• Zadania do wykonania:
- 1) We fragmencie tekstu o przemówieniu papieża do ambasadorów od słów „Franciszek nawiązał do” aż do słów „system dyplomacji wielostronnej.” włącznie zastąp „Papież” wyrażeniem „Ojciec Święty”. Podaj cały zmieniony fragment.
- 2) Kontynuuj tekst o papieskim przemówieniu do korpusu dyplomatycznego, zaczynając od miejsca, w którym się kończy.

• Blok tekstu:
****************

Papież do ambasadorów: dyplomacja wielostronna znów zagrożona Papież do ambasadorów: dyplomacja wielostronna znów zagrożona 

Papież do ambasadorów: dyplomacja wielostronna znów zagrożona

Dyplomacja wielostronna, rozumiana jako droga, na której państwa próbują wyzwolić wzajemne relacje z logiki opresji prowadzącej do wojny, była głównym tematem papieskiego przemówienia do korpusu dyplomatycznego akredytowanego przy Stolicy Apostolskiej. Doroczne, poświąteczne spotkanie z ambasadorami już tradycyjnie jest okazją do podsumowania głównych wydarzeń minionego roku i zwrócenia uwagi na najważniejsze wyzwania stojące dziś przed ludzkością.

Krzysztof Bronk - Watykan

Franciszek nawiązał do przypadającej w tym roku setnej rocznicy powstania Ligii Narodów, która choć już nie istnieje otworzyła drogę do rozwoju wielostronnej dyplomacji i powołania Organizacji Narodów Zjednoczonych. Papież przypomniał, że eksperyment Ligii Narodów nie powiódł się i po dwudziestu latach wybuchła II wojna światowa. Ostrzegł zarazem, że we współczesnym świecie znów pojawiają się podobne skłonności, które osłabiają system dyplomacji wielostronnej.

Papież: system wielostronny znów zagrożony

„Niezbędnymi przesłankami sukcesu dyplomacji wielostronnej jest dobra wola i dobra wiara zainteresowanych stron, gotowość do lojalnego i szczerego dialogu i chęć zaakceptowania nieuniknionych kompromisów, które wynikają z konfrontacji między stronami – powiedział Ojciec Święty. – Tam, gdzie brakuje choćby jednego z tych elementów, przeważa poszukiwanie rozwiązań jednostronnych, a ostatecznie przemoc silniejszego nad słabszym. Liga Narodów znalazła się w kryzysie właśnie z tych powodów i niestety zauważamy, że te same postawy wciąż podważają stabilność głównych organizacji międzynarodowych.“

Franciszek podjął się również refleksji nad przyczynami osłabienia sytemu wielostronnego i pojawiania się skłonności nacjonalistycznych. Po części wynika to z niezdolności oferowania skutecznych rozwiązań sytuacji od dawna nierozwiązanych i do stawiania czoła bieżącym wyzwaniom w taki sposób, by zadowolić wszystkich. W pewnej mierze jest to również konsekwencją ewolucji polityk krajowych, uzależnionych od poszukiwania doraźnego, doktrynerskiego – jak powiedział Papież – konsensusu, a nie od cierpliwego dążenia do dobra wspólnego w perspektywie długofalowej.

****************

• Zapisane dane:
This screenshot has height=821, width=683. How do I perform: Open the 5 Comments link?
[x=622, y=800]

****************

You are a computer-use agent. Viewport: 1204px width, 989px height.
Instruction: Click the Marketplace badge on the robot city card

****************

• Rozwiązane zadania:
- 1)
Franciszek nawiązał do przypadającej w tym roku setnej rocznicy powstania Ligii Narodów, która choć już nie istnieje otworzyła drogę do rozwoju wielostronnej dyplomacji i powołania Organizacji Narodów Zjednoczonych. Ojciec Święty przypomniał, że eksperyment Ligii Narodów nie powiódł się i po dwudziestu latach wybuchła II wojna światowa. Ostrzegł zarazem, że we współczesnym świecie znów pojawiają się podobne skłonności, które osłabiają system dyplomacji wielostronnej.

- 2)
Papież: Obawa przed grupami interesów i globalizacją

„Po części jest to również wynikiem coraz większej dominacji sił i grup interesów, które narzucają swoje wizje i pomysły, pobudzając nowe formy kolonizacji ideologicznej, często nie szanujące tożsamości, godności i wrażliwości narodów. Po części – mówił Papież – jest to konsekwencją reakcji w niektórych częściach świata na globalizację, która rozwinęła się pod pewnymi względami zbyt szybko i w sposób nieuporządkowany, tak że powstaje napięcie między globalizacją a wymiarem lokalnym. Musimy zatem zwracać uwagę na wymiar globalny, nie tracąc z pola widzenia tego, co lokalne. W obliczu idei «globalizacji kulistej», która niweluje różnice i w której cechy szczególne zdają się zanikać, łatwo pojawiają się nacjonalizmy, podczas gdy globalizacja może być również szansą, jeśli jest wieloaspektowa, czyli sprzyja pozytywnemu napięciu między tożsamością każdego narodu i kraju a samą globalizacją, zgodnie z zasadą, żecałość przewyższa część.“

Franciszek przestrzegł przed osłabieniem dyplomacji wielostronnej, bo prowadzi to do kryzysu wiarygodności polityki międzynarodowej i postępującej marginalizacji najsłabszych członków rodziny ludzkiej. Aby temu zaradzić Papież przypomniał główne cele dyplomacji wielostronnej odwołując się obszernie do przemówienia, które Paweł VI wygłosił w Organizacji Narodów Zjednoczonych. Są to prymat prawa i sprawiedliwości, obrona najsłabszych oraz bycie pomostem między narodami i budowanie pokoju.

Mówiąc o pierwszym z tych celów Papież zauważył, że w naszych czasach niepokoi ponowne pojawianie się skłonności do przedkładania i osiągania indywidualnych interesów narodowych bez odwoływania się do narzędzi, jakie przewiduje prawo międzynarodowe.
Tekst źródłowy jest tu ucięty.